----- The data

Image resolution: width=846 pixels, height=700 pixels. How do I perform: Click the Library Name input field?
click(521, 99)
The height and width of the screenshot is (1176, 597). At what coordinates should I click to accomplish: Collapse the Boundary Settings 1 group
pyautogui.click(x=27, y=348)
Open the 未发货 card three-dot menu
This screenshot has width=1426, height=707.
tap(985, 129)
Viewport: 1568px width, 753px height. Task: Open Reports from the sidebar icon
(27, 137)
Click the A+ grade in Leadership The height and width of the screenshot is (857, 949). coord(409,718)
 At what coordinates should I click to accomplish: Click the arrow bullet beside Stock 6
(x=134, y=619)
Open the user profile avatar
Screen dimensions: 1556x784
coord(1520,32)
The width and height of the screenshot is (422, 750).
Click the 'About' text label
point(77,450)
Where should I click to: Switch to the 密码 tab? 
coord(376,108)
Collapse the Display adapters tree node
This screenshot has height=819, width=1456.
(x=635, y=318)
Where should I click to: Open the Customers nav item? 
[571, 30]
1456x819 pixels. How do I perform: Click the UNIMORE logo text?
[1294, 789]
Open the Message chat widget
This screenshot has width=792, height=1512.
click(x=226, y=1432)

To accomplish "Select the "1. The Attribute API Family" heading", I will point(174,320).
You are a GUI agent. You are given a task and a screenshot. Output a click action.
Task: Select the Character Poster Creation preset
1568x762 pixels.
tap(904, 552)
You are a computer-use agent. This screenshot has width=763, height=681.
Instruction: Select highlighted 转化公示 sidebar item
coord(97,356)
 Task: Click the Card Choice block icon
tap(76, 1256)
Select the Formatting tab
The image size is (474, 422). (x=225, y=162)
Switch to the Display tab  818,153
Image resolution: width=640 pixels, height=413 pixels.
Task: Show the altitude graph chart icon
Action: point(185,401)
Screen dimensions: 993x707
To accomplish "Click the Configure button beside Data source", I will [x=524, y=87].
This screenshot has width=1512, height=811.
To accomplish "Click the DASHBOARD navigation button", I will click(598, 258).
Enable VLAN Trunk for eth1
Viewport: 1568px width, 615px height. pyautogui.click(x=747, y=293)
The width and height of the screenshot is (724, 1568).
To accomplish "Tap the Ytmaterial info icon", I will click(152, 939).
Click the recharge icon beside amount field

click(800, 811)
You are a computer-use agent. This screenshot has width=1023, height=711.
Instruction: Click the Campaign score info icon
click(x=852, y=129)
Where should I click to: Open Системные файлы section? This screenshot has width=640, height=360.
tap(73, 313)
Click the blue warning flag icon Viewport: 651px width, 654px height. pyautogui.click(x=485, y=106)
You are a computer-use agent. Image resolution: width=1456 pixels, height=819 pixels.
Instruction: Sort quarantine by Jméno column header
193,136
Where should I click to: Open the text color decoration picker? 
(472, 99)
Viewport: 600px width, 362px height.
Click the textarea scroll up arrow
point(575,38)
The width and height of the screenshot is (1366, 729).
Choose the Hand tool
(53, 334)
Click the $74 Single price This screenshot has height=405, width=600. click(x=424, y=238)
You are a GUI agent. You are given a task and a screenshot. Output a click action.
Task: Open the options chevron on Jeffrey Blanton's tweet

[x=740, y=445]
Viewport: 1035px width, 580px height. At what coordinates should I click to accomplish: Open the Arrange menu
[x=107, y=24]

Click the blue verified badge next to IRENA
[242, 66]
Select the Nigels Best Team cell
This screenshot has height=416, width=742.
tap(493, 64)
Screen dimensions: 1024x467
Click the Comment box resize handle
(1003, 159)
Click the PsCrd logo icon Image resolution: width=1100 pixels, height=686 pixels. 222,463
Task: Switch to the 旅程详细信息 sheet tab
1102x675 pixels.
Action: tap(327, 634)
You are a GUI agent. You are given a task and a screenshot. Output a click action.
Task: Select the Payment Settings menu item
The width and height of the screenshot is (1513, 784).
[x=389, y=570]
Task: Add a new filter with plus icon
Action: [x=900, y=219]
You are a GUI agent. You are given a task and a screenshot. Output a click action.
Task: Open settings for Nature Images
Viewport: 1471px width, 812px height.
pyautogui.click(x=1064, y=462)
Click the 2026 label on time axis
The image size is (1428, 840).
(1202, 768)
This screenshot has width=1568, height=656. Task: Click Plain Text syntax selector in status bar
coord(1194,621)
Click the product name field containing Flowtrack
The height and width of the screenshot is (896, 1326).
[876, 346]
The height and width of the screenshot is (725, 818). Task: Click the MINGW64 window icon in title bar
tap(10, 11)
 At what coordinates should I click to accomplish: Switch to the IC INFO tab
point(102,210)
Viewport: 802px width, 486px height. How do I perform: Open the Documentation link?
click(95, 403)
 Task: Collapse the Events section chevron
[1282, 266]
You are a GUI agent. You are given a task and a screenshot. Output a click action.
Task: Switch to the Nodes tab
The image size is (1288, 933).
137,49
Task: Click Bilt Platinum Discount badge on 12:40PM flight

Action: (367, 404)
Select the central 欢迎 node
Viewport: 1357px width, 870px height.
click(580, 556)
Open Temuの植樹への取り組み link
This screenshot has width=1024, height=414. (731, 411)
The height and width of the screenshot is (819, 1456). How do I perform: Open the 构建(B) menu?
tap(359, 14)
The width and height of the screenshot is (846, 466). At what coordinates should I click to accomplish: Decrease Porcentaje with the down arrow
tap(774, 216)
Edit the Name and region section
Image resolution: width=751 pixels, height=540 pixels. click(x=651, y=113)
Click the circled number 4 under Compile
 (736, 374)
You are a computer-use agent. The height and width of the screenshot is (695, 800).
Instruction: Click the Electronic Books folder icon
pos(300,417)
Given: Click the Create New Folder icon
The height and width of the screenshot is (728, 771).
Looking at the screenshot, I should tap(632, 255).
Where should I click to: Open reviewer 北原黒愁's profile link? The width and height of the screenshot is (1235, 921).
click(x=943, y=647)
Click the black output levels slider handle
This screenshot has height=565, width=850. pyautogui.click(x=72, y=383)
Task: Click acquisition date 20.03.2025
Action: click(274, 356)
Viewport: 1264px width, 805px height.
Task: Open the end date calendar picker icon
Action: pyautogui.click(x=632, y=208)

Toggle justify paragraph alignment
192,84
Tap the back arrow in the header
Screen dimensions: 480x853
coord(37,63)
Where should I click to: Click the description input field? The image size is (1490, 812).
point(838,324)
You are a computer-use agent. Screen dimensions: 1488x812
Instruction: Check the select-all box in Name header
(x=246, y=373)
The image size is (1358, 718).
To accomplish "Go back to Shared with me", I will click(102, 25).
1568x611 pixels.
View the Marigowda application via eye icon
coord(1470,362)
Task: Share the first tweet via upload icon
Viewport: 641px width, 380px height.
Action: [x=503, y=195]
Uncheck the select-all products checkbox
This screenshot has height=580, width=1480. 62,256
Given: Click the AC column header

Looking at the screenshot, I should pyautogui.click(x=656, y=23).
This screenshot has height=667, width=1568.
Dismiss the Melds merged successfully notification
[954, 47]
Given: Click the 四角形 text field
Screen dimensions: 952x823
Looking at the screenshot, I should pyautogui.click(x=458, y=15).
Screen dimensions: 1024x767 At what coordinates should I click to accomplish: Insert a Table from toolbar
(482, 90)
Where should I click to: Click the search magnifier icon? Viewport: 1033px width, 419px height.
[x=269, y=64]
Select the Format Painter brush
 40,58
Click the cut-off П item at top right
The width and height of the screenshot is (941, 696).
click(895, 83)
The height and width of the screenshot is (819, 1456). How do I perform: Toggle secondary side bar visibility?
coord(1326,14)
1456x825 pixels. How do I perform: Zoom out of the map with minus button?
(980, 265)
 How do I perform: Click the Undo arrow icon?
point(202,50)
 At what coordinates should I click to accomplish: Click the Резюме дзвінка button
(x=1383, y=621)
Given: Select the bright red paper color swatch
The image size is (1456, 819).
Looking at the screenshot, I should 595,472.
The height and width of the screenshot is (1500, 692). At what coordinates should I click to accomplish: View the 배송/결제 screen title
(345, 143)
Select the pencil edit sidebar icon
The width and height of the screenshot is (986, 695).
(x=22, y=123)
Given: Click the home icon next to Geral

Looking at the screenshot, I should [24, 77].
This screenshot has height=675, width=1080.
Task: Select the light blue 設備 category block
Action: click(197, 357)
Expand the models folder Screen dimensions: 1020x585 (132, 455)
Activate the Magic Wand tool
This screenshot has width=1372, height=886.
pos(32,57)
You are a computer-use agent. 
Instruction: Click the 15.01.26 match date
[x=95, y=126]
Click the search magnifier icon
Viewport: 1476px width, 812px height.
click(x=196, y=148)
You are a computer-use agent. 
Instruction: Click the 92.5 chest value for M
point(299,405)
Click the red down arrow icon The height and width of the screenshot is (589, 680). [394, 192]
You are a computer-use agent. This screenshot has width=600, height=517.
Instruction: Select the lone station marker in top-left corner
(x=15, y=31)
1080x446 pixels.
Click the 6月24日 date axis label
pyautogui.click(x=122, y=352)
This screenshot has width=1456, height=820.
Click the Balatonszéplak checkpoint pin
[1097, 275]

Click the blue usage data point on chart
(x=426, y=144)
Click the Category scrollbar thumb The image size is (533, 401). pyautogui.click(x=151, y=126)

----------

Copy the items unchanged, from the first line up to and including the line with "coord(376,108)".

:: Correct response ::
Image resolution: width=846 pixels, height=700 pixels. How do I perform: Click the Library Name input field?
click(521, 99)
The height and width of the screenshot is (1176, 597). At what coordinates should I click to accomplish: Collapse the Boundary Settings 1 group
pyautogui.click(x=27, y=348)
Open the 未发货 card three-dot menu
This screenshot has width=1426, height=707.
tap(985, 129)
Viewport: 1568px width, 753px height. Task: Open Reports from the sidebar icon
(27, 137)
Click the A+ grade in Leadership The height and width of the screenshot is (857, 949). coord(409,718)
 At what coordinates should I click to accomplish: Click the arrow bullet beside Stock 6
(x=134, y=619)
Open the user profile avatar
Screen dimensions: 1556x784
coord(1520,32)
The width and height of the screenshot is (422, 750).
Click the 'About' text label
point(77,450)
Where should I click to: Switch to the 密码 tab? 
coord(376,108)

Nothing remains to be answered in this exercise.